Dragon Haven by Robin Hobb
Dragon Haven by Robin Hobb concludes the story begun in Dragon Keeper, book one of the Rain Wilds Chronicles. Word is that Hobb wrote this story intending it to be a single novel, but given it's length the publisher decided to split it in half (Robin Hobb informed readers of her blog that she is, in fact, working on a third book in the series. Note: The series as a whole is four books). Given where the novel was split, the reader is not exactly left hanging or wanting to rush out to buy Dragon Haven. But, all that aside, I was still looking forward to getting my hands on this one.

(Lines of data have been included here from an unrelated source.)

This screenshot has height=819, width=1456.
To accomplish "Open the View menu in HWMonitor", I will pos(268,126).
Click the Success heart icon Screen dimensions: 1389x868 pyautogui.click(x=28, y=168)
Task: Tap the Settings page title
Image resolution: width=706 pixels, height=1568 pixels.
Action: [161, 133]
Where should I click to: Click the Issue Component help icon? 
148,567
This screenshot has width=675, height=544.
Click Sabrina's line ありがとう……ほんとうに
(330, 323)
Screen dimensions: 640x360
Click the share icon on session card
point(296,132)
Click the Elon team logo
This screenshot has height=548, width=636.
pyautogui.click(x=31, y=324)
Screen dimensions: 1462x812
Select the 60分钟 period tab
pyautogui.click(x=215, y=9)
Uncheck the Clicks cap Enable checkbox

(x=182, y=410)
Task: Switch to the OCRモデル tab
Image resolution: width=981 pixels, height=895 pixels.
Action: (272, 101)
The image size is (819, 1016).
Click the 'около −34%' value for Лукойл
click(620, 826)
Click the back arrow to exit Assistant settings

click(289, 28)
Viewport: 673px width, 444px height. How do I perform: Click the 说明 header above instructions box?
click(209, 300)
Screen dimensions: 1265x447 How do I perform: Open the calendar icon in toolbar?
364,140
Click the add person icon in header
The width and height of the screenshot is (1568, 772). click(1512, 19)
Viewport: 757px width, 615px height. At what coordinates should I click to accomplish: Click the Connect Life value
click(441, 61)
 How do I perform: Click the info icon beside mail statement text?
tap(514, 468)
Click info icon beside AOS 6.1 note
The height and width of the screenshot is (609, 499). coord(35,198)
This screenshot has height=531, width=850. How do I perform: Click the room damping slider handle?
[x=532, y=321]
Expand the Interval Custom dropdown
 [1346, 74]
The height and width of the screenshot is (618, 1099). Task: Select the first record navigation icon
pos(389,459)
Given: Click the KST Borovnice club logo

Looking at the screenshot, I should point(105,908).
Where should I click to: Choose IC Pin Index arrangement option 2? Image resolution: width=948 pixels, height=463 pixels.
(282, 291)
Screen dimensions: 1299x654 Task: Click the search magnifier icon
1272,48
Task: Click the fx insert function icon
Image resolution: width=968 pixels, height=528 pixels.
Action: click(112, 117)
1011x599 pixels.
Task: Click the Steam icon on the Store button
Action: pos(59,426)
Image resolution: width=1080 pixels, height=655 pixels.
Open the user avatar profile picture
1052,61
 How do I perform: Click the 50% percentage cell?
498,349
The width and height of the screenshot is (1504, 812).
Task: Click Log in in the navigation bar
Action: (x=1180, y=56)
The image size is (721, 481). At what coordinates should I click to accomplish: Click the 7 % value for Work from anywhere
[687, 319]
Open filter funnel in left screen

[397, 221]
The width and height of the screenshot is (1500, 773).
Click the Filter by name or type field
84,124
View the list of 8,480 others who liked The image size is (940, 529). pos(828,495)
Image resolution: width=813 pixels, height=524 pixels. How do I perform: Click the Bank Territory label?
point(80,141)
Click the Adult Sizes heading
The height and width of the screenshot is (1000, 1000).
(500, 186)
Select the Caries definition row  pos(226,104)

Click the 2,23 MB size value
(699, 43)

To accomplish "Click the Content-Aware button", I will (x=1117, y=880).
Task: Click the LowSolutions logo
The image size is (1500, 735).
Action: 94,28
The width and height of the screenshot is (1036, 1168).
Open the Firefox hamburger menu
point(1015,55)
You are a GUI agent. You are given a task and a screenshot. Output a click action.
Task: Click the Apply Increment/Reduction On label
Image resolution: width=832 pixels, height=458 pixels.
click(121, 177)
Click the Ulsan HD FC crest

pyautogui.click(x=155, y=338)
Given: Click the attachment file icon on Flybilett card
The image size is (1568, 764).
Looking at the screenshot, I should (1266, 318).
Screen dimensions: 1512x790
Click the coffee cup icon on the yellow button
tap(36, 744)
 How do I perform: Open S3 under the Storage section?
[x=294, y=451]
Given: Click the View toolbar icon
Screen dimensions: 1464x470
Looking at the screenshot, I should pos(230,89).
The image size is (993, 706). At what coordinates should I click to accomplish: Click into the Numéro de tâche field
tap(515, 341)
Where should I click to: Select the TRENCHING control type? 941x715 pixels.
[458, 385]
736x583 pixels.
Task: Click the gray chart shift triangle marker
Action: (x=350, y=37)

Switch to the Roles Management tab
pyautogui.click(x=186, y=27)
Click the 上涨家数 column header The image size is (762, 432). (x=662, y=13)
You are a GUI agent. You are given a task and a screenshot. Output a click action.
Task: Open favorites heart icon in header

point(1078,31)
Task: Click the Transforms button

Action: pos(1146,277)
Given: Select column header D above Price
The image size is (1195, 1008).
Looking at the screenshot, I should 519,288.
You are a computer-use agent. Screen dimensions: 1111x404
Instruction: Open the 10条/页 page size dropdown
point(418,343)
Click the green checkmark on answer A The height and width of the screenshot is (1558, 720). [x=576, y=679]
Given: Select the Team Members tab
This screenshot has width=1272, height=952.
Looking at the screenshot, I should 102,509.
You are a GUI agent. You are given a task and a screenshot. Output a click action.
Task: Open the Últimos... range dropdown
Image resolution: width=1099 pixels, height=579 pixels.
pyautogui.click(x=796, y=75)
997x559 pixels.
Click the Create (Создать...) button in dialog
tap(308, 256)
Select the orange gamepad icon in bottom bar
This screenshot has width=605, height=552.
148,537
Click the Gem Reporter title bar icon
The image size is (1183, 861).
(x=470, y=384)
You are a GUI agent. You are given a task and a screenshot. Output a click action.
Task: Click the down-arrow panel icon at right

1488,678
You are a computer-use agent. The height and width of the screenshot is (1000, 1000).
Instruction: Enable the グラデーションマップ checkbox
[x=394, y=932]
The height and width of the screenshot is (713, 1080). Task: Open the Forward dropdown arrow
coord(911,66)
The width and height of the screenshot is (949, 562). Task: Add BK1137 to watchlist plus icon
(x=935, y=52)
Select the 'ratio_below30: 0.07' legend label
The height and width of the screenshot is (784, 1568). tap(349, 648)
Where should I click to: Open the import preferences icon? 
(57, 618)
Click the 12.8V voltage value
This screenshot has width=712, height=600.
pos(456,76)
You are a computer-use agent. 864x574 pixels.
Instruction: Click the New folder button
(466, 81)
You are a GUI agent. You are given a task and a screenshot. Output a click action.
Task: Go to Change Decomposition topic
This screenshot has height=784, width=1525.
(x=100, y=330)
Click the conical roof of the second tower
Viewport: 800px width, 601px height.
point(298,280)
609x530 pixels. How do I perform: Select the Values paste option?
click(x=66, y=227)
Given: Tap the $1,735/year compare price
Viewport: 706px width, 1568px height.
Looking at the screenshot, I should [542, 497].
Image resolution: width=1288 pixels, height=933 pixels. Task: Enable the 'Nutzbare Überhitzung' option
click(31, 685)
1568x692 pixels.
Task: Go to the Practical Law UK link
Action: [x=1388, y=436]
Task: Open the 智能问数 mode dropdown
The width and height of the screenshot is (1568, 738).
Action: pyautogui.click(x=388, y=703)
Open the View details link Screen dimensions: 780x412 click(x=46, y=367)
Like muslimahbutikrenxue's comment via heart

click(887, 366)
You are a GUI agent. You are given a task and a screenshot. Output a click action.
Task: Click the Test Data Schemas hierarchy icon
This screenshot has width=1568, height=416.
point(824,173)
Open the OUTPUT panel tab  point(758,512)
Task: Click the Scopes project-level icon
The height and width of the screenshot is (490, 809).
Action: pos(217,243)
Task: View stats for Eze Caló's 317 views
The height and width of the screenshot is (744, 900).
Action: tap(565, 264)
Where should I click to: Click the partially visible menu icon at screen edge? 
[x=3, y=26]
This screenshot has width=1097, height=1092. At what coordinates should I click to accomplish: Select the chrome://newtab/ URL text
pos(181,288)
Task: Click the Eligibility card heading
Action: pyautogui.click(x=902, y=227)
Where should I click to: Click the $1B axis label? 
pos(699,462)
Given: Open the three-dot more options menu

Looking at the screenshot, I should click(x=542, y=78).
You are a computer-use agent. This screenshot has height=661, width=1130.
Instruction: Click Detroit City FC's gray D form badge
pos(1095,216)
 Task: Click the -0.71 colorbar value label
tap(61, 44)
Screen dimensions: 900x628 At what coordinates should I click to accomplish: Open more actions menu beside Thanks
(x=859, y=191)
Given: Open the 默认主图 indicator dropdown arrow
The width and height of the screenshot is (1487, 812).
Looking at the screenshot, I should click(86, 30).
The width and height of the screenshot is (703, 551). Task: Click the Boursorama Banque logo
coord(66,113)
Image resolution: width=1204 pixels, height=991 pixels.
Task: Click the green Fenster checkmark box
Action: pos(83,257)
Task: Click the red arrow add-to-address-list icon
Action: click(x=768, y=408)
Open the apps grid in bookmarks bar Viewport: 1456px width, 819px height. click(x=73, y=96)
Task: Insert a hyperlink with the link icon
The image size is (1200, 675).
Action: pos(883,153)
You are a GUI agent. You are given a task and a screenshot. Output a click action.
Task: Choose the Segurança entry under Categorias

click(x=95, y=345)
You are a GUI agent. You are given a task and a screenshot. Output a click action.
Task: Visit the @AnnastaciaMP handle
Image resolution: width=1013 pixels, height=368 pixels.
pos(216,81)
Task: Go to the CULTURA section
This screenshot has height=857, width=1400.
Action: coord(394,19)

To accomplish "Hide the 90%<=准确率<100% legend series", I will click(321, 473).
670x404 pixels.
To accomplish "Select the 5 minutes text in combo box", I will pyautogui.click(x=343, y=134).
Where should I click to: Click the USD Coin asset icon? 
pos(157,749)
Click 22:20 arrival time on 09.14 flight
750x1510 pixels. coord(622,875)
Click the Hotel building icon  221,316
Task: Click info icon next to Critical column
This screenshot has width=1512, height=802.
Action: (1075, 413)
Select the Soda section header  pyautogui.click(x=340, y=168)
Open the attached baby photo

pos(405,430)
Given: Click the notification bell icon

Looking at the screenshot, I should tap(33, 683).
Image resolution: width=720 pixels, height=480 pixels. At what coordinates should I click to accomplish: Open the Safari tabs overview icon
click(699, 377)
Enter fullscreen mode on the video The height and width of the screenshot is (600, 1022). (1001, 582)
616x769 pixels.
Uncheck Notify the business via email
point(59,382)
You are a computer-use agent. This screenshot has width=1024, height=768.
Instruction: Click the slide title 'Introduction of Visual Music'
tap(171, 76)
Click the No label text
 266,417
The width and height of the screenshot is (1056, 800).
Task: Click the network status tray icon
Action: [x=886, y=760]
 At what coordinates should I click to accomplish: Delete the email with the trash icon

The Rain Wilds is something Hobb has delved into more and more in each successive series of hers. The first two novels delve deeper still. Whereas Dragon Keeper was about stunted dragons choosing keepers for themselves and the beginning of a journey to find the lost city of Kelsingra, Dragon Haven is about the continuing angst and trials between the dragons and their keepers and the conclusion of their quest. I'll leave it to the reader to discover if they find Kelsingra or not, but I would like to comment that Hobb, in her own way, finally explains the acidity of the Rain Wilds River, something that has played into many of her novels and defines the people who choose to make their homes at its banks.
In terms of writing, it's hard to complain or find fault with Hobb. She's a wonderfully competent author who has a knack for developing rich characters dwelling amongst a richer world. As is mentioned often about Hobb's writing, pacing is an issue. If you're looking for the latest Abercrombie-type novel, go elsewhere. Hobb leads the reader on a slow walk down a meandering path, tantalizing with hints of something more and just enough contention and challenges that you tend to want to see how the characters involved make out. Sometimes they win, sometimes they don't. The conclusion of the Farseer Trilogy still stops me in mid-thought sometimes and sends me into fits of melancholy. Hobb is the creator of some powerful stuff with her writing.
If I were to say anything bad about Dragon Haven it's that we never get the level of tragedy I was expecting out of Hobb. It just seemed to me there were multiple points where certain characters could have come to serious harm or made to sacrifice, but those opportunities were passed over.
While Dragon Haven is a complete tale, I couldn't help but feel that it is only a stepping stone leading into something much larger. The series is a total of four books, so there is much more to explore here.